Oh, but that second page.
In the conclusion of the article, Macaulay makes a few statements that i find to be completely flatly inexcusable for someone who acts as the leading dance critic for the New York Times to be making. Macaulay goes on to lament the "turn to tape" (meaning use of non-live music) in the dance world (here meaning Ailey and other uptown, well funded, lyrical modern and ballet companies) or as he also deems it, "indifference to musicians", and expresses distress over choreographers choosing specific recordings of arias or symphonies that are not (he seems to think) the 'best' or 'most interesting' versions. He also expresses a fair amount of distress over companies not listing the music in their programs (which, for the record, irks me as well) admitting "I was much more interested in trying to identify that recording than I was in watching the choreography." But that's not the worst. Macaulay then closes the article with this which, because there's really no way for me to sum it up or make it worse than what he actually wrote, i'll just give to you here:
"I’d rather see smaller companies in smaller theaters, where dance still feels like music making...Really? This strikes me, as a choreographer, as...well...wrong. And i'm pretty sure that i'm one of the people in the position to point that out. Let's analyze this for a moment so we can pick out what's wrong with this statement:A flamenco dancer at a Dance Critics Association conference once stated this rule: If you see flamenco to taped music, it’s not real flamenco. The rule should apply outside flamenco, too. When you’re hearing taped music, don’t be too sure you’re seeing real dance. As we enter dark financial days, this battle must be fought and fought again."
1.) "I’d rather see smaller companies in smaller theaters, where dance still feels like music making" - While that may be true, and Mr. Macaulay is certainly entitled to his opinion, let me remind him that those dance companies may not have an interest in smaller theaters, or for that matter (hold on Alastair, this may come as an unwelcome shock to you) making dances that feel like music making. They may in fact be interested in making dances that feel like visual artwork, storytelling, abstraction or (are you ready for it?) dancemaking. Movement. Aesthetics of the moving body in time and space. That's why dance is a different art form from music. Because it's not music, and doesn't have the goal of being music. Now, tell me if i'm overreacting. Is it wrong that it alarms me that the lead NYT dance critic is upset when dance fails to "feel like music making"?
Don't get me wrong. I do understand that Macualay's argument is mainly for companies, such as the New York City Ballet and Alivn Ailey where the spectacle and presentation of the baroque aesthetics of the company seem to be in the forefront. I do understand that, for a company interested in such musically-driven work, that after the decision is made to give the music that large a role in the piece, one must then at least consider the implications of not delivering a quality of sound as important and immediate as the role of the music is professed to be. However. Dance. Is. Not. Music. Making. Dance. Is. Dance. Making. It doesn't matter the genre, the aria, or how much the dance longs for the power of live accompaniment. It is it's own art form. Let me say it again: Dance has no obligation to be or support music. Dance is dance.
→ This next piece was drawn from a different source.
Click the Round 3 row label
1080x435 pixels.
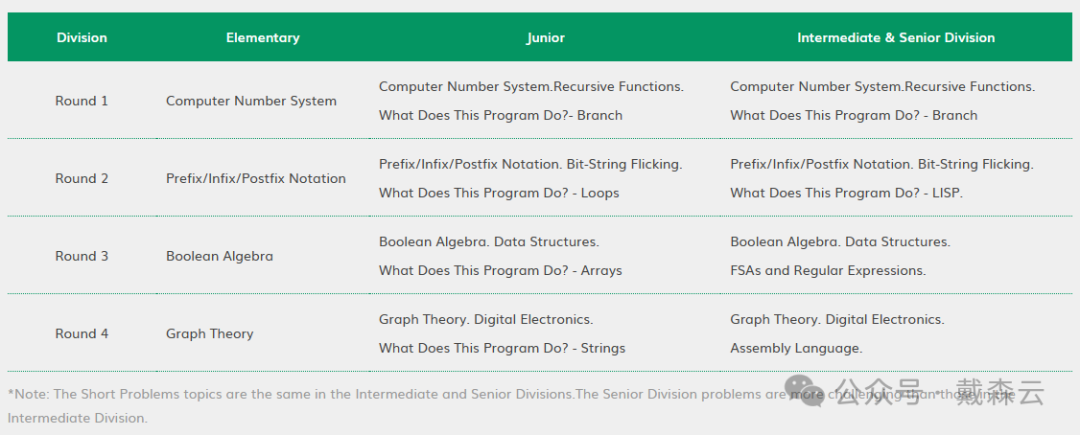pyautogui.click(x=82, y=256)
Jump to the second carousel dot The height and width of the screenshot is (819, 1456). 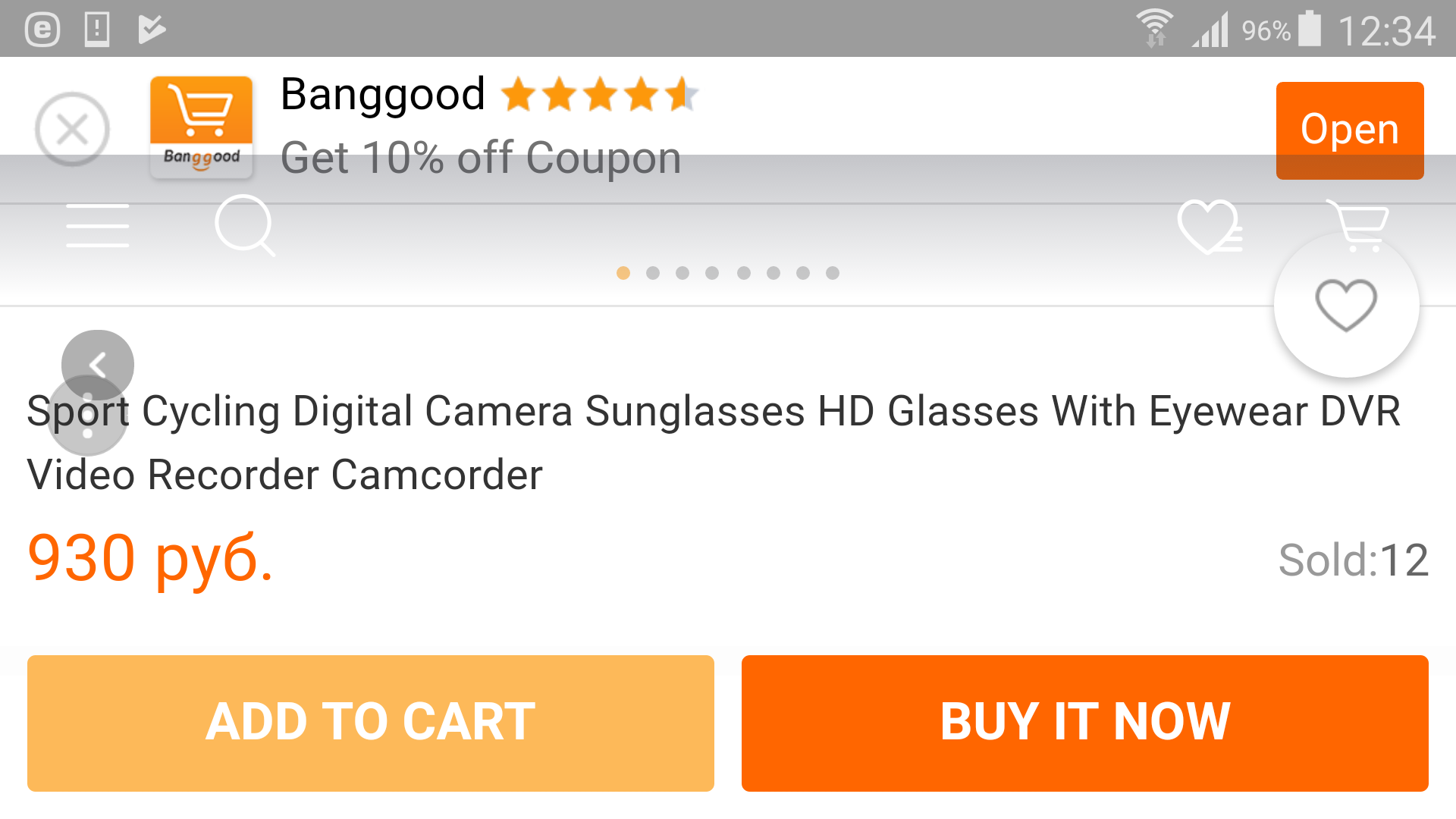pos(653,273)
2.) "The rule should apply outside flamenco, too." Maybe i'm wrong to imply this, but dance styles are different precisely because they each hold a set of different values, aesthetics, and rules, all of which can then be followed, evolved, or broken by each piece/choreographer/company. The role of line and upright carriage is what makes ballet not modern dance. Agreeing to the seduction of gravity rather than remaining upright against it is what makes contact improv a form. It follows then that the dance's relation to music might be different per genre. Yes, live music is vital to flamenco (although would it surprise me to find a company that argued otherwise? No. Would I agree with them? Maybe.), but it is not for a number of other dance forms. Even understanding that Macaulay is (although he doesn't clarify) speaking of Ailey and ballet, forms to which music is clearly vastly important, the implication that one genre's rule is again, coming from the NYT lead critic, is deeply troubling.
3.) "When you’re hearing taped music, don’t be too sure you’re seeing real dance." Really, Mr. Macaulay? Really? Because i'm pretty sure that i've seen some damn good dance that been to recorded music. Or no music, even. He's not talking about postmodern dance, clearly, but the fact that he doesn't find an analysis of why it matters to which forms necessary to his argument is troubling at best, and willfully ignorant at worst. Dance, believe it or not, is, as we've stated, it's own art form.
4.) His conclusion is perhaps the most troubling to me. "As we enter dark financial days, this battle must be fought and fought again." Rather than suggesting alternatives for fundraising, rather than thinking about how we could turn the deficit of music funds into a suportive relationship between these arts (for, while the music world is clearly in the same econmy we are, musicians are getting by famously compared to the dance world), Macualay suggests that we just keep on trucking. Don't pay the dancers what they're worth, or even at all. Don't pay for healthcare or insurance, don't work towards sustainability. Don't invest in new media or technologies that will take us into the future. Don't work on dancers not having to have "real jobs", but by all means, have live music. That's what's really important.
It is disappointing and frustrating that Alastair Macualay is the head dance critic for the New York Times. Moreover, it is unfair and unhelpful to the dance world, both the artists within it and the potential audiences without.
Mr. Macaulay, I declare war.
2 comments:
Macaulay is very, very interested in music and has threaded this opinion through numerous reviews. (I've been keeping track of this.) Sometimes I think he missed his calling and should be the chief classical music critic of the Times. :-)
yes, the more i look through previous reviews or other critics's takes on his work, the less comfortable i am with him being our lead critic.